Looking through the listing that follows, count the lines that contain "magnifier" and give only that number.
/---
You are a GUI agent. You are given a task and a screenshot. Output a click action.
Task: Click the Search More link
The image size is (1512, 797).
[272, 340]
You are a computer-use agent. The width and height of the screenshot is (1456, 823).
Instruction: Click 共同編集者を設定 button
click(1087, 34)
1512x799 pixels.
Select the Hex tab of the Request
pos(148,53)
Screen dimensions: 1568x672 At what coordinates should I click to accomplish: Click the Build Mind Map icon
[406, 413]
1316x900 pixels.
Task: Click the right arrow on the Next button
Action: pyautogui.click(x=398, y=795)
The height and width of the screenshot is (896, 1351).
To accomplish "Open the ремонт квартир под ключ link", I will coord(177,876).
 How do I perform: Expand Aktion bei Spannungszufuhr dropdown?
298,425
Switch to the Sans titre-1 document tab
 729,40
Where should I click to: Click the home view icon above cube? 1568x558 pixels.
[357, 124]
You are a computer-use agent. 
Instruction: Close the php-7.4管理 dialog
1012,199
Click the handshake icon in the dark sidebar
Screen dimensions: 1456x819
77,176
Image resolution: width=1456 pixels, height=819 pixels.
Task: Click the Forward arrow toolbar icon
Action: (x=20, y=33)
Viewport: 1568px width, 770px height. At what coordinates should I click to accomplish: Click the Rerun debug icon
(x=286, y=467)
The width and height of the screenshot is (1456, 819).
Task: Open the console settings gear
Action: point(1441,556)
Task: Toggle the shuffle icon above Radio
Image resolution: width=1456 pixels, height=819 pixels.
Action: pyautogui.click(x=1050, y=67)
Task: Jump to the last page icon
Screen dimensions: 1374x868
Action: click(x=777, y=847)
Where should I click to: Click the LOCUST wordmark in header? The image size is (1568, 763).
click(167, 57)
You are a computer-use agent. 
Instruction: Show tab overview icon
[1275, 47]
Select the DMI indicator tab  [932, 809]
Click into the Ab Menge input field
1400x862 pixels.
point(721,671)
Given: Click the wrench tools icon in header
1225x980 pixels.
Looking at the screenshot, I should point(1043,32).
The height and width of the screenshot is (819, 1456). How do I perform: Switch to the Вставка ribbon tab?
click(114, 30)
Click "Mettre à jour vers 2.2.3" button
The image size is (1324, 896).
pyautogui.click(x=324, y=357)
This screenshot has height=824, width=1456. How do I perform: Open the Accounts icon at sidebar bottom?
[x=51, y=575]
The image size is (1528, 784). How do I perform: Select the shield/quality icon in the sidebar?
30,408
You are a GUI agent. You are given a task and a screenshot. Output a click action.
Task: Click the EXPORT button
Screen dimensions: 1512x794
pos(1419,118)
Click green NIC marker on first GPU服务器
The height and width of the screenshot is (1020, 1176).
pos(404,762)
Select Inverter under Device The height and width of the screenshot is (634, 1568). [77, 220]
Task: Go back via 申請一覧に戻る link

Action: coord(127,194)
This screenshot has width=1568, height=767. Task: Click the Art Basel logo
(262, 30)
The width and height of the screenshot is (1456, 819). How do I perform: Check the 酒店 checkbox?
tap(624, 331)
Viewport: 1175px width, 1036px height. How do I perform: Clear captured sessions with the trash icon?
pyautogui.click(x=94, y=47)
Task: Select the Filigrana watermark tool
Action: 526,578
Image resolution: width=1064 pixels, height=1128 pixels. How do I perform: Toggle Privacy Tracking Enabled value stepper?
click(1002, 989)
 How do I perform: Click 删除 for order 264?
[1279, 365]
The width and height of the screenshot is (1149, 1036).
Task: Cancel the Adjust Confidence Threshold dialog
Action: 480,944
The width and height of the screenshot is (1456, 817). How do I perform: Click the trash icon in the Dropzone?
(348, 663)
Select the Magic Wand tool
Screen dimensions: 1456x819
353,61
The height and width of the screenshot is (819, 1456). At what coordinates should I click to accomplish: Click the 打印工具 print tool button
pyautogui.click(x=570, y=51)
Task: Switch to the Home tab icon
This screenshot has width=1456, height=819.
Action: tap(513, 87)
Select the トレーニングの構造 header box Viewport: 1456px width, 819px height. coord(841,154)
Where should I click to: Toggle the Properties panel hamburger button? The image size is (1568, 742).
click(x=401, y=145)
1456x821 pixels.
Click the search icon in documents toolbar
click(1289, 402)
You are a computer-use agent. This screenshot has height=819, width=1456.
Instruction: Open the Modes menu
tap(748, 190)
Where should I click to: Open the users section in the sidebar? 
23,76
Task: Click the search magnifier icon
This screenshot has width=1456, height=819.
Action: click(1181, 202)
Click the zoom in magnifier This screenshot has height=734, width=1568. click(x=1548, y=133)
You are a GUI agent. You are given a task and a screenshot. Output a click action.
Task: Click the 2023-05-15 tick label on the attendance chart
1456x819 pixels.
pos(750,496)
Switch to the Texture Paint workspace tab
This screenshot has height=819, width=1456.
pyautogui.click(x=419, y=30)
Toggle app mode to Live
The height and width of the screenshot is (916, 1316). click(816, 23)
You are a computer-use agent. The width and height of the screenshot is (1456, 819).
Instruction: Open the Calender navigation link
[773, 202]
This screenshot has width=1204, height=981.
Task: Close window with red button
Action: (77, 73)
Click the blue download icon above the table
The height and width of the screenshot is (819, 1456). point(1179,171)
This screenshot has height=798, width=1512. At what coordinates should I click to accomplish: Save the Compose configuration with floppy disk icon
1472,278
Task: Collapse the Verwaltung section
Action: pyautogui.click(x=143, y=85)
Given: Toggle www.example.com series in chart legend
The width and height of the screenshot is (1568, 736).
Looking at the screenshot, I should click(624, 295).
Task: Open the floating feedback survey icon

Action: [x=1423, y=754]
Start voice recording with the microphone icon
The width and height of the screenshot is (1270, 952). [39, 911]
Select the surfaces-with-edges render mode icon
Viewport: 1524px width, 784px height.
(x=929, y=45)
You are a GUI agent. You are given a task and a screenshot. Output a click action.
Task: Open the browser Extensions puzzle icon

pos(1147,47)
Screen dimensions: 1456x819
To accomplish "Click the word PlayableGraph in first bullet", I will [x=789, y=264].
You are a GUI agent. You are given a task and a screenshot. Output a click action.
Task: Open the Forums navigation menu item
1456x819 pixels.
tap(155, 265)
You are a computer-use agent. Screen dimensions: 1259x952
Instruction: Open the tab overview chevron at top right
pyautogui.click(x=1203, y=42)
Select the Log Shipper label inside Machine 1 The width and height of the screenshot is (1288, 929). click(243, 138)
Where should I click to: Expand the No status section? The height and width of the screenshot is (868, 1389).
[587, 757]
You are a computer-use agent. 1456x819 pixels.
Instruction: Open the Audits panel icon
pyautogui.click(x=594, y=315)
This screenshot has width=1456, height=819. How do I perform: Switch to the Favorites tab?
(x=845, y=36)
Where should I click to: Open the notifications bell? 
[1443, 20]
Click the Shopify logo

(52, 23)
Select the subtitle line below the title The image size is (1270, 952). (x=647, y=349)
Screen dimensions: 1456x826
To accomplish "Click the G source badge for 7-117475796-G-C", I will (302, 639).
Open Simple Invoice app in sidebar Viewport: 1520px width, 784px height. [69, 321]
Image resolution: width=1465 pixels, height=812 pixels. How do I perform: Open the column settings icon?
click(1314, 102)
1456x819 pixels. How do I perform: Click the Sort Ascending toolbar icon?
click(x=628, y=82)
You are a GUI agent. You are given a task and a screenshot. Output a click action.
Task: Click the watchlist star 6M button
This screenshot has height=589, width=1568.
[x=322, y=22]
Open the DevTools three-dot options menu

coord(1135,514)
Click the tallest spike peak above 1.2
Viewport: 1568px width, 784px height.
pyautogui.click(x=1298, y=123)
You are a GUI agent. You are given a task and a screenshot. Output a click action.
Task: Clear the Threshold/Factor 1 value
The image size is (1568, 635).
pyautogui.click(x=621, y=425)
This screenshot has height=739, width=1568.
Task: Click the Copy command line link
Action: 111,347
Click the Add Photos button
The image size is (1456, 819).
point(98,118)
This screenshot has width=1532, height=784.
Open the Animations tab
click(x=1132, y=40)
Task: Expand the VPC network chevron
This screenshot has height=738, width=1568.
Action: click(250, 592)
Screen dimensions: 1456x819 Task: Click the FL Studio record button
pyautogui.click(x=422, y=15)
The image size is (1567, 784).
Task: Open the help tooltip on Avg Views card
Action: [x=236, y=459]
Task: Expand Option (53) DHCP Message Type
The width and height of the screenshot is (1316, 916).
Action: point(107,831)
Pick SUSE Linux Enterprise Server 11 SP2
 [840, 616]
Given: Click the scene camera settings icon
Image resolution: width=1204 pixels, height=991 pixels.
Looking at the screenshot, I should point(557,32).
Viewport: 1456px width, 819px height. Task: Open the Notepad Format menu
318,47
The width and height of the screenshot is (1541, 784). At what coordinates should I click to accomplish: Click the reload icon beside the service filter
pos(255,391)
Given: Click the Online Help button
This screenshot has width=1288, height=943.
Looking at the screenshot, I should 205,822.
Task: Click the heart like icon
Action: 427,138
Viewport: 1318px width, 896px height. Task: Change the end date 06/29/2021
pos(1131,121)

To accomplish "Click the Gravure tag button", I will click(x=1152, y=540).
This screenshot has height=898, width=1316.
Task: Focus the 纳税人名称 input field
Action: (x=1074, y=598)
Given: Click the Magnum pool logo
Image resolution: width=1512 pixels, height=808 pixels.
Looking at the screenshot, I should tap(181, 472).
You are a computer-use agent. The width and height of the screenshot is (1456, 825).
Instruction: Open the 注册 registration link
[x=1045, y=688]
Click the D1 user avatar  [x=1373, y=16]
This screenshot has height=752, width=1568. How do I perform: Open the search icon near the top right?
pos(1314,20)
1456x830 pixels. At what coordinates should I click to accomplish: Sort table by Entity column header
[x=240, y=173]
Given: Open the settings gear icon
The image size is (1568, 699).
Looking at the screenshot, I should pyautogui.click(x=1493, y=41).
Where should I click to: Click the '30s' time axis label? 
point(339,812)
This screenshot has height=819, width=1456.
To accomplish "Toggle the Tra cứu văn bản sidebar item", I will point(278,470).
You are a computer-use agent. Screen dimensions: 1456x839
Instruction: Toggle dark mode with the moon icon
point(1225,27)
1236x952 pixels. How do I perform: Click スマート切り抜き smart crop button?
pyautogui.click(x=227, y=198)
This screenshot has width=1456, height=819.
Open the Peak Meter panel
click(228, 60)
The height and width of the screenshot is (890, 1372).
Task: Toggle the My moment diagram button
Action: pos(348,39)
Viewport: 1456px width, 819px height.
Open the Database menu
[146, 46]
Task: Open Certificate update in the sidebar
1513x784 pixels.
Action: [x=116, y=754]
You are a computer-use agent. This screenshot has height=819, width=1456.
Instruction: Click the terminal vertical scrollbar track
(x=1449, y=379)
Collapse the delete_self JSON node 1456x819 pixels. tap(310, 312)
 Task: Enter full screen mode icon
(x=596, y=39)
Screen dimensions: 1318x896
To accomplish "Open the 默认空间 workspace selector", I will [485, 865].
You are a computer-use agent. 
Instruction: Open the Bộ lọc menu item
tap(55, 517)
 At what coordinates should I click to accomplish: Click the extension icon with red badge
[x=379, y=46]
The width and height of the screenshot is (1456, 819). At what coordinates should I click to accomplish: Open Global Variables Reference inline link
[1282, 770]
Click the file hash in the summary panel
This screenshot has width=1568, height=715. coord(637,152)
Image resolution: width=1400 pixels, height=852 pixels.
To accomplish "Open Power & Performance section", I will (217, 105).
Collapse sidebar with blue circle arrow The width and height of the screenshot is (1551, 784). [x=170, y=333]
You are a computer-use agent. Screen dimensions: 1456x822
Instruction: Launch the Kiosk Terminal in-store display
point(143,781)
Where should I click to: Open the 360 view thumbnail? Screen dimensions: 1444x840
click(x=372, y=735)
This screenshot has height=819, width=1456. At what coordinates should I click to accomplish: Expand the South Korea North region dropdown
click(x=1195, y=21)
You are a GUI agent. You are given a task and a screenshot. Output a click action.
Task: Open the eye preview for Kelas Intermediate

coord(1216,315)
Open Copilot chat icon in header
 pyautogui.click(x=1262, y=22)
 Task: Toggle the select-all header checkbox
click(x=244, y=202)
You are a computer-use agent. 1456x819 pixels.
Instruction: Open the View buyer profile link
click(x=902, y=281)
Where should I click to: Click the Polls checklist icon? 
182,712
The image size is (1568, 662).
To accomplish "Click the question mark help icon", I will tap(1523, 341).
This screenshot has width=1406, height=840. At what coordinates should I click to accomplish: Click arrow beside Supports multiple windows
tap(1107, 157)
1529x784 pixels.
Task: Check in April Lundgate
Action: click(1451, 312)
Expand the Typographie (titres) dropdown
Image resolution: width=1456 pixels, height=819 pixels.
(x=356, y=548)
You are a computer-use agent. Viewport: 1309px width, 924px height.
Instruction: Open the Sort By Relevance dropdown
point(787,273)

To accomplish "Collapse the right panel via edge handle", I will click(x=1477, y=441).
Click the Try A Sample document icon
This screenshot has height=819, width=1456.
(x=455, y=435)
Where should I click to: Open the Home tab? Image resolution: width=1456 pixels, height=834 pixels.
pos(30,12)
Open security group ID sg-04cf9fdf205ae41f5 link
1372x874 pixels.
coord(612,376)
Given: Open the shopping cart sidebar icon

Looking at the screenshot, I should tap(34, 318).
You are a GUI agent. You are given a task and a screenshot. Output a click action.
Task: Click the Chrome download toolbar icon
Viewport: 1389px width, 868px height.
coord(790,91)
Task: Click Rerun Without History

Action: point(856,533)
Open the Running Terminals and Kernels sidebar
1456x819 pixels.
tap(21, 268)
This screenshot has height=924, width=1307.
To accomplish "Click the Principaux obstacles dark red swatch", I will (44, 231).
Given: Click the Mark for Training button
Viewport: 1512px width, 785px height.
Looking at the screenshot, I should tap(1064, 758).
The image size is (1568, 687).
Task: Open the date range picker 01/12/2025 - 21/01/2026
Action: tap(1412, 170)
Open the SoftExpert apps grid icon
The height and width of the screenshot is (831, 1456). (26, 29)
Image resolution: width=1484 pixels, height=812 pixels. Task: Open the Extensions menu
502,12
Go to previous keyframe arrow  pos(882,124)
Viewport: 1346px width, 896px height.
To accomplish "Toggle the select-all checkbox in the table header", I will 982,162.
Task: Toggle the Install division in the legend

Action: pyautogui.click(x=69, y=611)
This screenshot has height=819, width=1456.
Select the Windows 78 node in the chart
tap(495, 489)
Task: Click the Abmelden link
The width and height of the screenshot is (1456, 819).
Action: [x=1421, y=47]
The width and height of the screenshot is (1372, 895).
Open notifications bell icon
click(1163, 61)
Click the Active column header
\---
**Task result:** 2